Dan di sinilah aku. Selatan namaku. Dimana matahari tak pernah terbit dan terbenam dalam diriku. Cahaya yang mengembara di tepi-tepi cakrawala. Menampungkan segala keheningan dan penderitaan. Menenggelamkan mereka. Orang-orang kalap bermulut besar yang mengaku penyelamat.(1)
Seharusnya aku tak perlu membuat malu kalian dengan belas kasihku, wahai musuh-musuhku. Tapi aku tak bisa mengabaikan luapan cinta ini yang begitu saja mengalir kepadamu. Aku begitu tersesat di tengah halaman-halaman buku. Dan orang-orang yang kutuju tak juga hendak menunjukkan jalan. Sibuk menjadi mabuk oleh keharuman para lawan. Sibuk dengan gunung-gunung keangkuhan yang semakin menjulang.
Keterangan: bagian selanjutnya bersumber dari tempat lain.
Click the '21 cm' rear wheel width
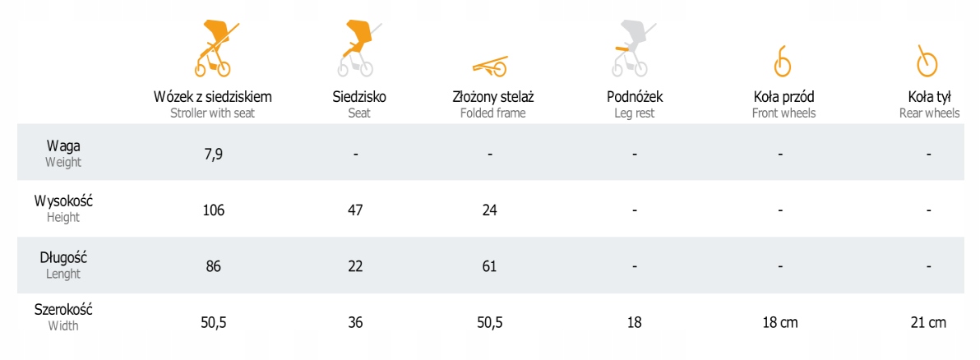 pos(928,323)
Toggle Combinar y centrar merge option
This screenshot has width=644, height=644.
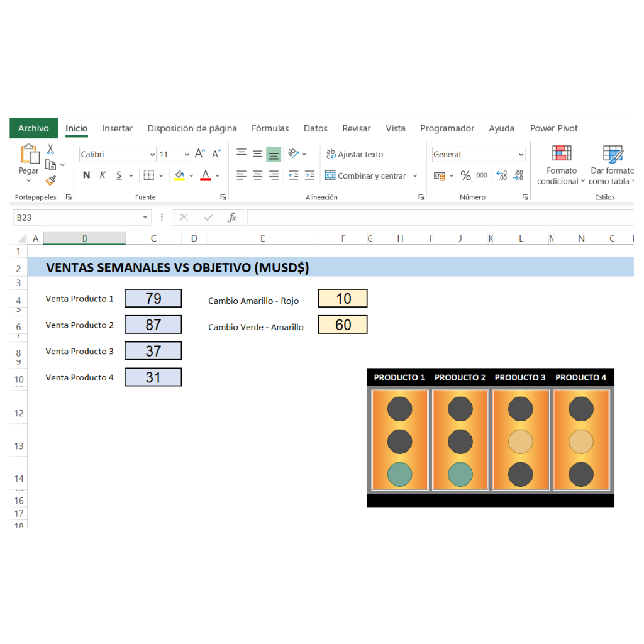tap(371, 175)
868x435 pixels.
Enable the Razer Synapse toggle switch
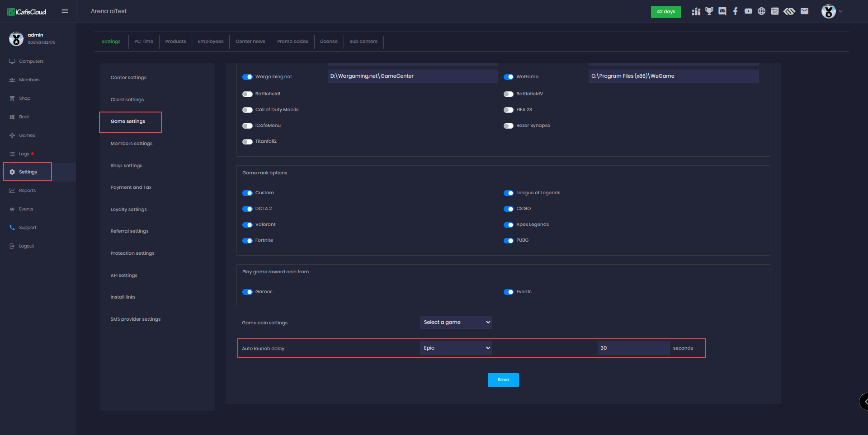coord(509,126)
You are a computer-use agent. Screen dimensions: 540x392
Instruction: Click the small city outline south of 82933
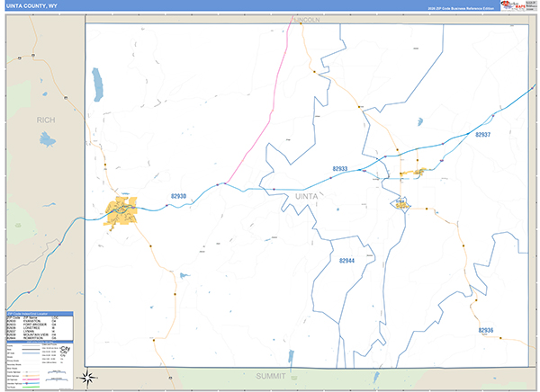tap(401, 205)
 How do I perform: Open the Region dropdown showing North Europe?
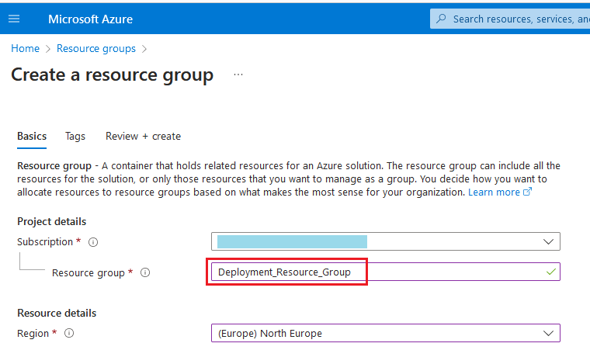point(550,333)
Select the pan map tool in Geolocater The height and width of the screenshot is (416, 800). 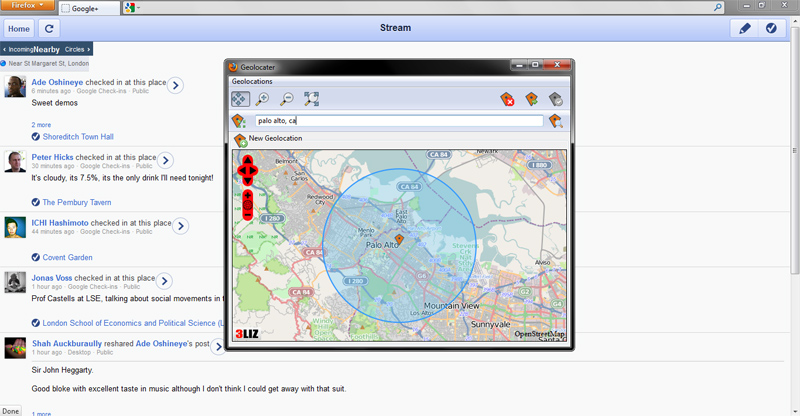pyautogui.click(x=240, y=99)
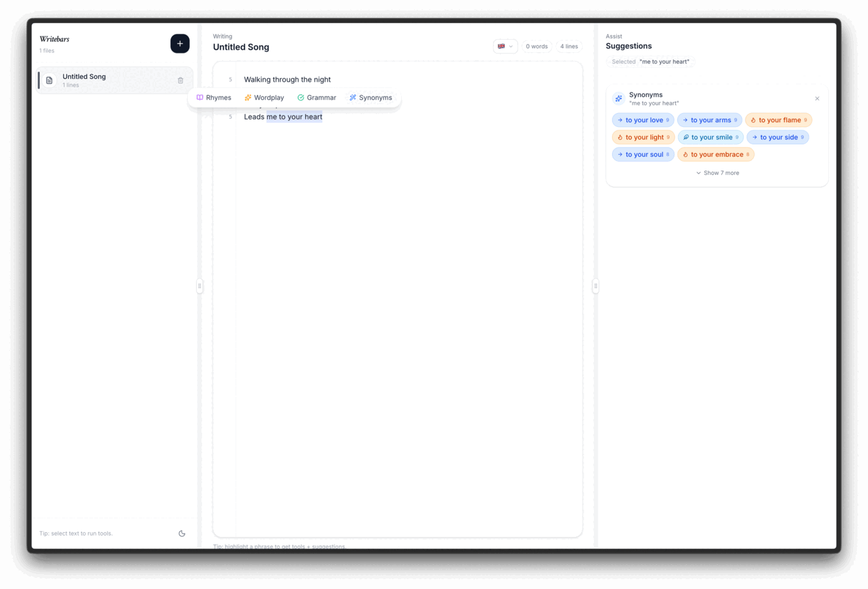The width and height of the screenshot is (868, 589).
Task: Apply the "to your soul" suggestion
Action: (x=643, y=154)
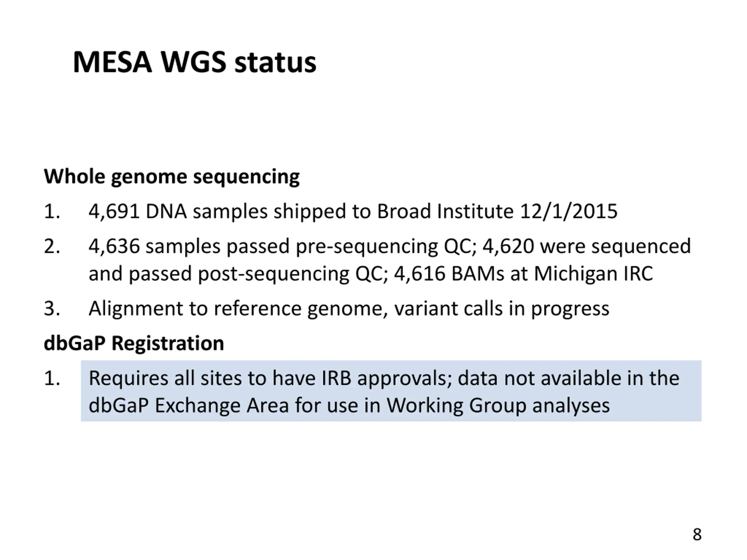Select the "dbGaP Registration" heading
Screen dimensions: 747x560
(134, 343)
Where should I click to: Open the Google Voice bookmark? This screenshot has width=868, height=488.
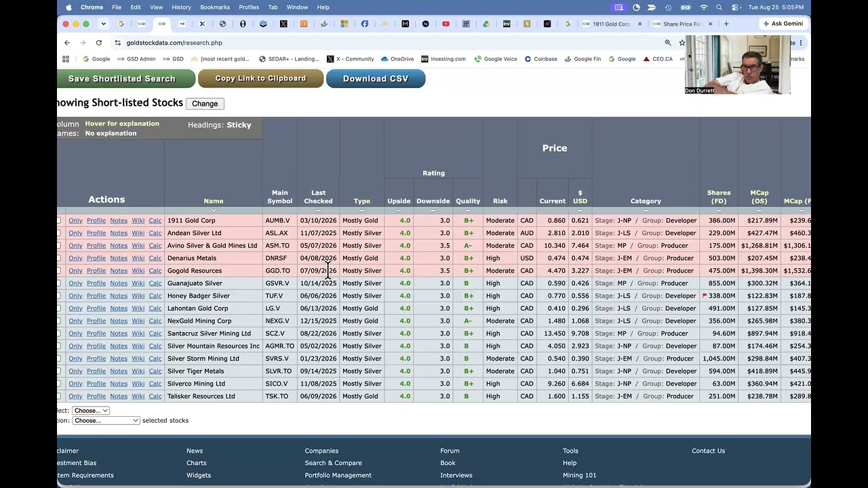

Mereka, kepada siapa aku bertanya? Orang-orang itukah? yang melihat terang dari diri kalian dan tak pernah melihat nyala dalam dirinya sendiri. Mereka, sekawanan domba yang menuliskan huruf-huruf berdarah di sepanjang perjalanannya.(2) Telah kujamu mereka di dalam gubukku. Sekerat kerinduan dan piala airmata. Lalu mereka pergi begitu saja tanpa merasa kenyang atau terhapuskan dahaga. Tubuh-tubuh itu hanyalah mayat yang mengabaikan jiwa. Merayakan kematian dibalut kelembutan awan. Betapa tolol kehidupan yang bergelayutan di ujung-ujung jari mereka. Belas kasihku hanya abai. Tergantung di akar-akar ombak yang menghempasmu ke pelukan siwa.
Di tengah bising ini aku menunggunya. Di tepian jembatan di antara jurang-jurang galau. Menempuh perjalanan, perjuangan, meringkuk lelah di rahim-rahim semesta.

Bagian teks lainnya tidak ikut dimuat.